How this is not a better known film is truly beyond me. First, this is Tom Savini’s first makeup artist job(which should be enough). Second, it takes what Texas Chainsaw had and puts high-octane fuel into it. I will agree it does have a smaller budget, but that adds to the charm of it. It is almost a retelling of the Ed Gein story. So it has parts of a dozen other well-known movies and was released before most of them. This came out 7 months before TCM, yet it is almost completely forgotten(except for us obscure film buffs). We have skin masks, nasty dinners scenes, nudity, and a talking dead mother. What more could you want.
It is on YouTube. So GO WATCH IT.
How can you not like a guy running around in a dollar store mask and a cheap Halloween witch dress stabbing people with a hunting knife. Yes I added this one for a simple reason: This revitalized the slasher genre in the 90‘s.
The best part was it made fun of itself. Sex equals death, don’t drink or do drugs, never say I’ll be right back. Anyone else doing this would turn off fans. But it’s Wes, so it’s all good.

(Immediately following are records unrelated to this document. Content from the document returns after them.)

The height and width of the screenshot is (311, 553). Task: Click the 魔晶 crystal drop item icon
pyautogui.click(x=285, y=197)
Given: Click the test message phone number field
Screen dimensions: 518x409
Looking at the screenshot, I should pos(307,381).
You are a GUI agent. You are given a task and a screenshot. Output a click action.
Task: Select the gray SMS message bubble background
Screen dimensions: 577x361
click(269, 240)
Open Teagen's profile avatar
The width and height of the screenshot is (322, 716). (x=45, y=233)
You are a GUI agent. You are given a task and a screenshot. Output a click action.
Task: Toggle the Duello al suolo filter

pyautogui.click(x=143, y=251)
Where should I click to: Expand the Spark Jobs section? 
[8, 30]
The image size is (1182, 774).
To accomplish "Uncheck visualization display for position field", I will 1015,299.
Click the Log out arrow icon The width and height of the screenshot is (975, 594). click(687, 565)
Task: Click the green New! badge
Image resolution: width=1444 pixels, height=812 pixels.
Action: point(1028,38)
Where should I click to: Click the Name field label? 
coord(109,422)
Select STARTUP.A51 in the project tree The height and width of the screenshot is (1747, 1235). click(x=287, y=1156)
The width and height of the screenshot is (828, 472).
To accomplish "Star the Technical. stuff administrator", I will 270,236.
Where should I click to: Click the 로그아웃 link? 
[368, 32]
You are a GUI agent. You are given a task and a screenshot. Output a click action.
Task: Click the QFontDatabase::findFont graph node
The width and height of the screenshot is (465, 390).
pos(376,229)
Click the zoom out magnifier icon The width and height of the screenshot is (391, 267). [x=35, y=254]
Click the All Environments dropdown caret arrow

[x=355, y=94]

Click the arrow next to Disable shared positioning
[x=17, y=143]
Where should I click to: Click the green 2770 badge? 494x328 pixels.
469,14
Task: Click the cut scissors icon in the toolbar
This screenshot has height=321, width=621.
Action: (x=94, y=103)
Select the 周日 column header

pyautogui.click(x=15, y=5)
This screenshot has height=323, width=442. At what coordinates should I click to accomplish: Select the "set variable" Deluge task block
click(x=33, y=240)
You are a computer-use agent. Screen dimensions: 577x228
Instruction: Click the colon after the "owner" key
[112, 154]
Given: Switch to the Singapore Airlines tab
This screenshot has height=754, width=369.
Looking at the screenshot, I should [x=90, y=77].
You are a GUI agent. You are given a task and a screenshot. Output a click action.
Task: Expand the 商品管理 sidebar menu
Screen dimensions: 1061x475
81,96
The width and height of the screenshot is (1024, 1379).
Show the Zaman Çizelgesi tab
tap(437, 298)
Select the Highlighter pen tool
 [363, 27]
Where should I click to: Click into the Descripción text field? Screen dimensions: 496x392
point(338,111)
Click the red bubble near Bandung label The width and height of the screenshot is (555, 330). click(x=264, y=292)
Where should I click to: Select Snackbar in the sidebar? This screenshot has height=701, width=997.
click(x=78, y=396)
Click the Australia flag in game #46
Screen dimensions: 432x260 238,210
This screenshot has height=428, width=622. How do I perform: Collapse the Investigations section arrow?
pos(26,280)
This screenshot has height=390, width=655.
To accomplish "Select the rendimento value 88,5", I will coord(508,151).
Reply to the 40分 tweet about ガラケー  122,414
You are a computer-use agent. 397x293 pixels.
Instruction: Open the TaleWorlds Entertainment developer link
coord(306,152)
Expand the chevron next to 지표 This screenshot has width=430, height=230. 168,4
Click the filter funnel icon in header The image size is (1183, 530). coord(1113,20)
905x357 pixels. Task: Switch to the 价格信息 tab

The Cabinet of Dr. Caligari 1920
Surprised? Most people are. Lets look at the film. A hypnotist Caligari uses a troubled sleepwalker to kill for him. When you look at the scenes with their buildings bent in impossible angles and light plays strange tricks. You are seeing through Caligari’s eyes to the world around him. We get a firsthand look at the world in an insane mind.
The Night of the Hunter 1955
Night of the Hunter lurks in shadows and revels in misogyny. Whether you’ve seen it or not, you probably have the image of Robert Mitchum’s tattooed knuckles imprinted upon your brain thanks to pop culture(and more movies that I care to count). Reverend Harry Powell is quite the villain, a man as quick to distort the truth with honey-coated lies than he is to kill with a knife.
This is a film that doesn’t land on many horror lists but should.